Freund spielt in Italien, Thailand, Ecuador

Die Unfähigkeit, mit Ungewohntem umzugehen, sei ein typisches Kennzeichen von Autismus, sagt Norbert Freund. Aber wieso setzt er ihn dann genau dem aus? Reist mit ihm zu Turnieren nach Ecuador oder Thailand? Lässt ihn vor Menschen spielen, die seine Marotten nicht einordnen können, ihn unfair schimpfen? Tun die Freunds ihrem Hartmut mit dem Leistungssport einen Gefallen, oder dressieren sie unbeabsichtigt den Bären, weil von seinem Glanz etwas auf sie zurückfällt?

"Dem Hartmut machen die Wettkämpfe Spaß. Und wenn mein Vater und ich dabei auch zu Reisen kommen, die wir sonst nie machen würden, warum denn nicht?", sagt Norbert Freund.

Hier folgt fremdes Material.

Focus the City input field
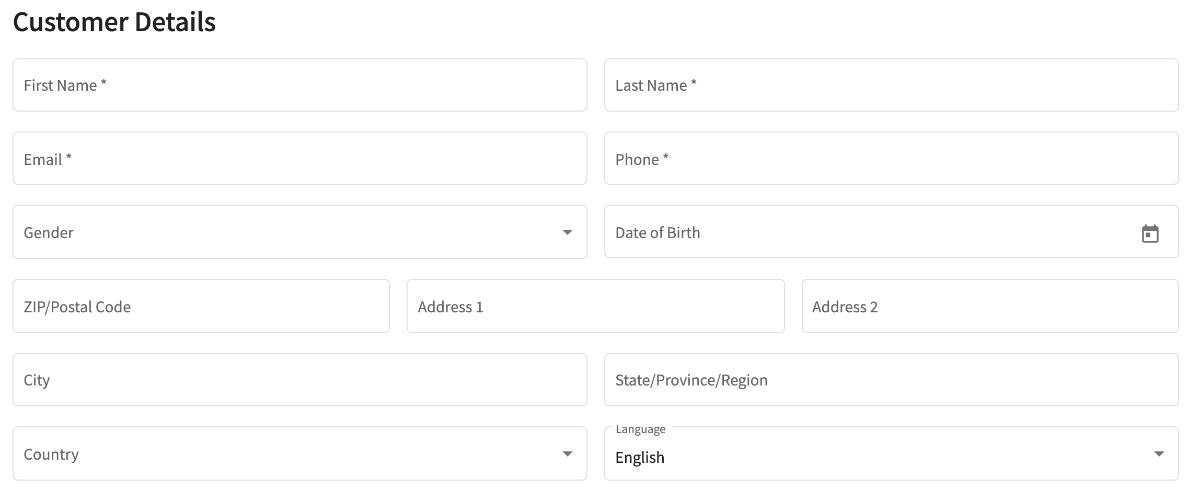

Auf einer Reise zu einem Turnier in Ecuador sehen die drei Freunds den Vulkan Cotopaxi. Hartmut Freund sitzt am Fenster des Busses und staunt. Sie essen in Ecuador jeden Abend Kartoffelsuppe. Sie fahren nach Malmö über die Øresundbrücke. Er kann gar nicht glauben, wie lang sie ist. Von Malmö fliegen sie nach Italien. Hartmut Freund sitzt im Flugzeug immer zwischen Bruder und Vater. Beim Start hat er Angst. Er schließt die Augen und reicht den beiden seine Hand. "Kannst die Augen aufmachen, Hartmut", sagen sie, wenn sie die Reiseflughöhe erreicht haben.

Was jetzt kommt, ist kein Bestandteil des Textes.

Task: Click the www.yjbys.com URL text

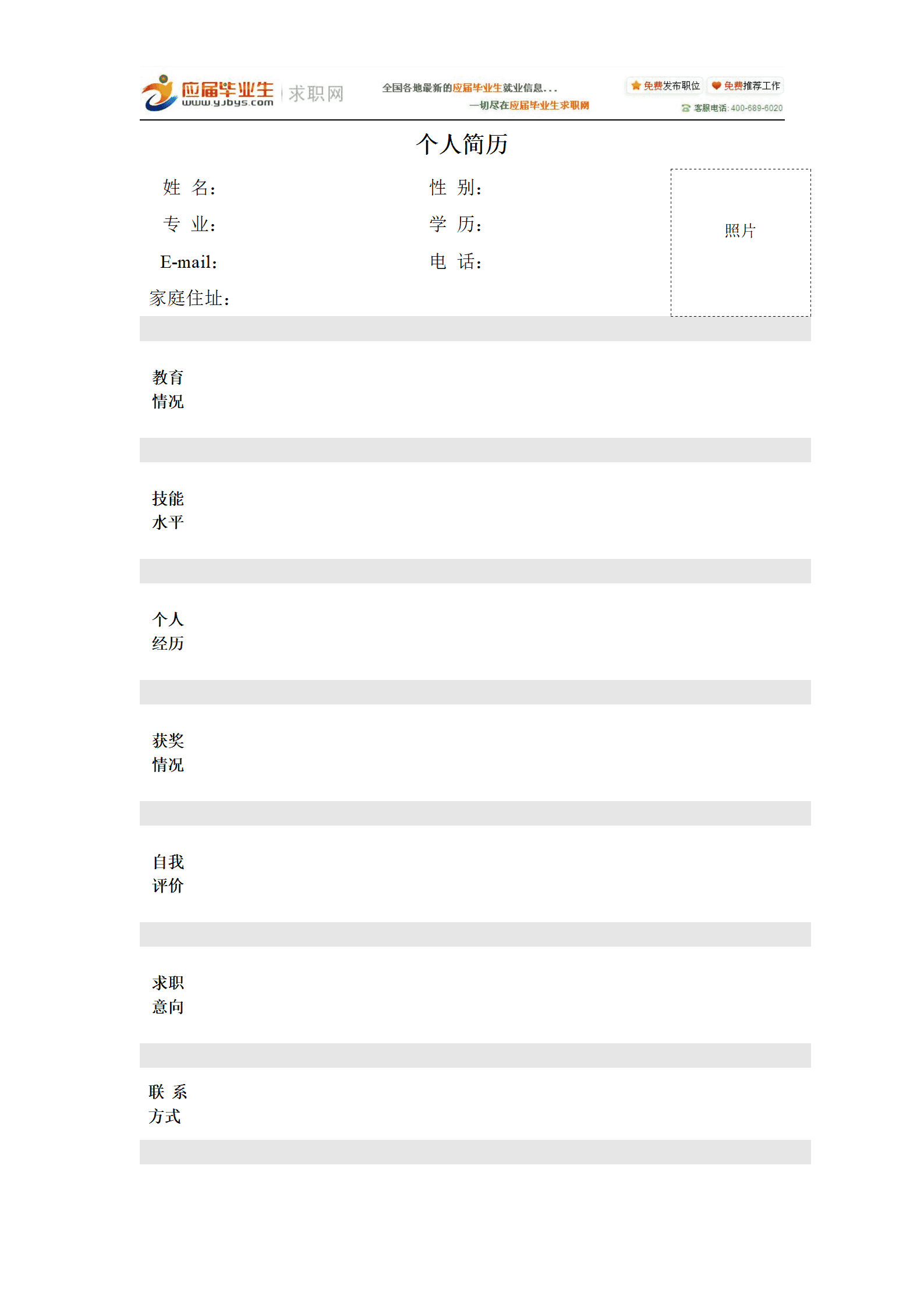Action: [x=227, y=103]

Als Hartmut Freund wegen einer Schulterverletzung nicht spielen konnte, setzte sein Bruder ihn auf einen Hometrainer, damit er an seiner Ausdauer arbeitet. Urlaub machen sie nur in Hotels, die über Tischtennisplatten verfügen, Hartmut muss auch im Urlaub trainieren. Norbert Freund postet auf Facebook Bilder und Videos seines Bruders. Dessen Erfolge wären ohne ihn nicht möglich, sie gehören auch ihm. Während der Matches steht er an der Bande und coacht. "Sehr stark, Hartmut", ruft er, oder: "Jetzt spielst die scharfe Annette!" – "Scharfe Annette, scharfe Annette", sagt Hartmut Freund dann und schlägt lang in die Rückhand des Gegners auf.